(About this exercise) Copy every row below that contains the word "label". Case counts, so copy only rows where it matches letter for letter.

[Dataset items]
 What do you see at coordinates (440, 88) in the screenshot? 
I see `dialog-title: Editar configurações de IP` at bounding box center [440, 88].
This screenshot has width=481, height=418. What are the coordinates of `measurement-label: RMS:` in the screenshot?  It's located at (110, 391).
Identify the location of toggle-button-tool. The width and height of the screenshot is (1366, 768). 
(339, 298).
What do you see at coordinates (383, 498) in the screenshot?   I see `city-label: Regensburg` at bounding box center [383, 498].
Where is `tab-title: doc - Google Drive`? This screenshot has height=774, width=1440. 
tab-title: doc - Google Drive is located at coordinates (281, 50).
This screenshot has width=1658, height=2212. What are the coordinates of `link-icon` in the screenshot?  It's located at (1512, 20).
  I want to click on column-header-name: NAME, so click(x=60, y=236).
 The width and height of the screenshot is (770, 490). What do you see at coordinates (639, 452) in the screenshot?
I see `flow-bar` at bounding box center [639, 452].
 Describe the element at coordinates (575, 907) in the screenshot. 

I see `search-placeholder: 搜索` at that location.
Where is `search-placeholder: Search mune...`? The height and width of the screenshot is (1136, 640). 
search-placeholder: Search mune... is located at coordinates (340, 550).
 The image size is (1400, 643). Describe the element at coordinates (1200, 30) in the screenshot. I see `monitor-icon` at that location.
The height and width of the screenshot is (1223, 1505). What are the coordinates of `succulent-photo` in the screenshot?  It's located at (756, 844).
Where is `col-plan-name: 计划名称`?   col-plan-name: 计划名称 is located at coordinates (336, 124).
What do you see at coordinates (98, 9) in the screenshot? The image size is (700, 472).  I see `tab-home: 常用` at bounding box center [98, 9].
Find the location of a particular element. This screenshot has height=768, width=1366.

(Answer to this problem)
This screenshot has width=481, height=418. What are the coordinates of `measurement-label: RMS:` in the screenshot?  It's located at (110, 391).
What do you see at coordinates (383, 498) in the screenshot?   I see `city-label: Regensburg` at bounding box center [383, 498].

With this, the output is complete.